Quick plot summary: Samuel L. Jackson is an old blues man who hasn’t played in public for many years. His wife is in the process of separating from him, and things are kind of at a low point. Christina Ricci is a nymphomaniac that’s fucked just about everybody in the shitty small town where she lives. Justin Timberlake is a soldier that’s been in love with Ricci forever, but has anxiety issues. Ricci turns down Timberlake’s best friend, who’s a big douche, and he beats the shit out of her and dumps her on the road near Jackson’s house. Jackson nurses her to health, and chains her to the radiator while he tries to get her “demon” out. Then some Hollywood bullshit about them healing each other happens.
There are many reasons not to like this movie. Even now, I’m conflicted by how good it is and how bad it is at the same time. It’s a movie that exists in its own universe, and behaves by its own laws. You have to look at it like a Tarantino movie: you have to accept that it’s valid to think that a movie is good, while rejecting the juvenile mindset of its director and some of its sequences. Tarantino movies are so interesting, even threatening, because they’re good. If they were shitty, we’d either watch them because they’re so-bad-it’s-good, or we’d dismiss them entirely. Instead, we’re forced to be a little more nuanced.
Because it’s more fun, let’s start with the bad. First off, almost all of the elements are presented in a sleazy, exploitative manner. Revelations about child sexual abuse are tossed around as plot elements, the version of the South presented is a grab-bag of backward Southerner cliches, the director/production designer revels in presenting an unvarnished and grotesque look for their characters. Christina Ricci’s character is pushed around by everyone: her “solution” to her nymphomania is a symbolic gold chain that she uses to restrain herself and remind her of the time spent chained to Sam Jackson’s radiator. Enlightened sexual politics, it ain’t. It’s a movie that takes an unashamedly backwards look at some of the things (race, gender, disability) that we’ve tried to become more enlightened about–a movie that tries to push political-correctness buttons. Depending on how much of a stake you have in those issues, this movie goes from great fun to unbearable.
There’s an equal amount of good. These days, Samuel L. Jackson specializes in performances that range from known quantity to self-parody, and yet he’s really good in this movie–self-referential “motherfuckers” notwithstanding. As regressive as Christina Ricci’s character is, she puts everything in the role, and manages to put a little class into a decidedly un-classy role and movie. The soundtrack, and the way that the music is incorporated into the music, is first-rate, using blues music as old-time music was in O Brother, Where Art Thou?. The movie is slick and stylish in all the right ways.

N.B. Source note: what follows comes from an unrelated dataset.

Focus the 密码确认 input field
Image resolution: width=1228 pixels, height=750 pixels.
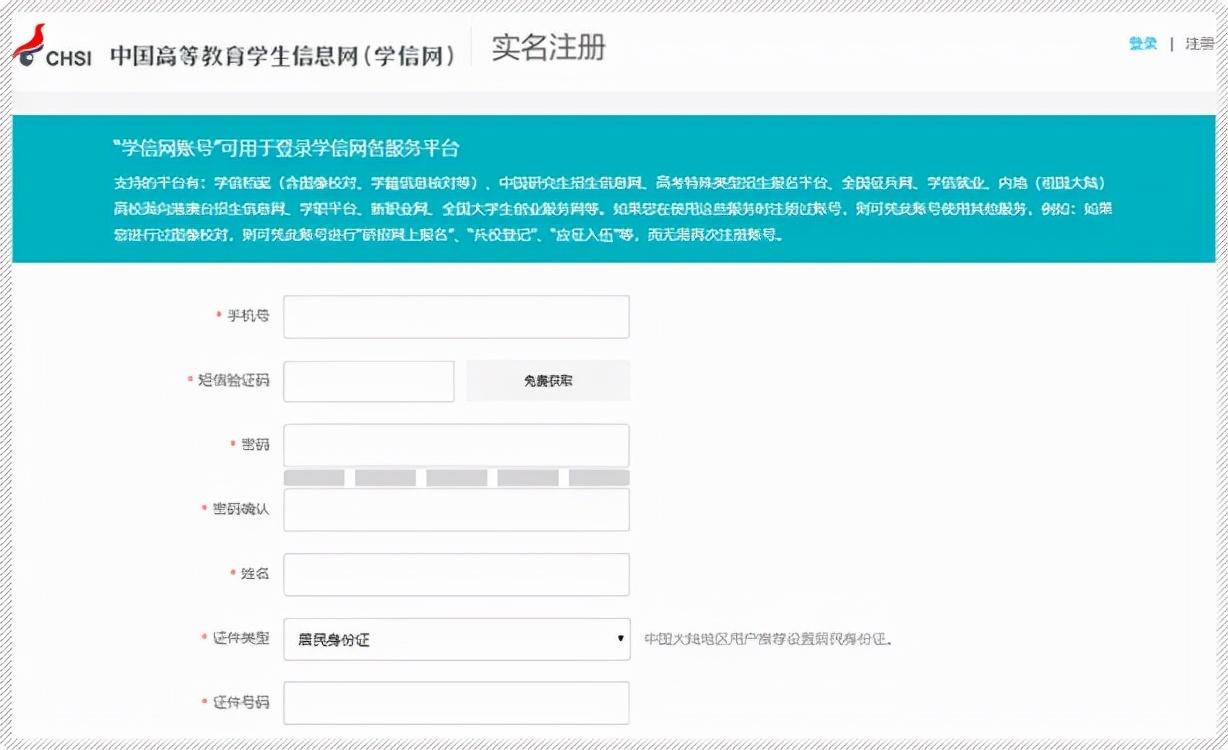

Jackson’s and Ricci’s relationship is beyond fucked up, but their dynamic at the end of the movie is touching, and weirdly sincere. The whole thing kind of works.
I was talking about the movie to one of my oldest movie watching partners, and he said that he’s always been curious about the movie, but has always felt too embarrassed to check it out from a video store or Redbox. That’s kind of the space that the movie operates in. There  are some people that are never going to enjoy this movie, but if you give it a shot, it just might surprise you.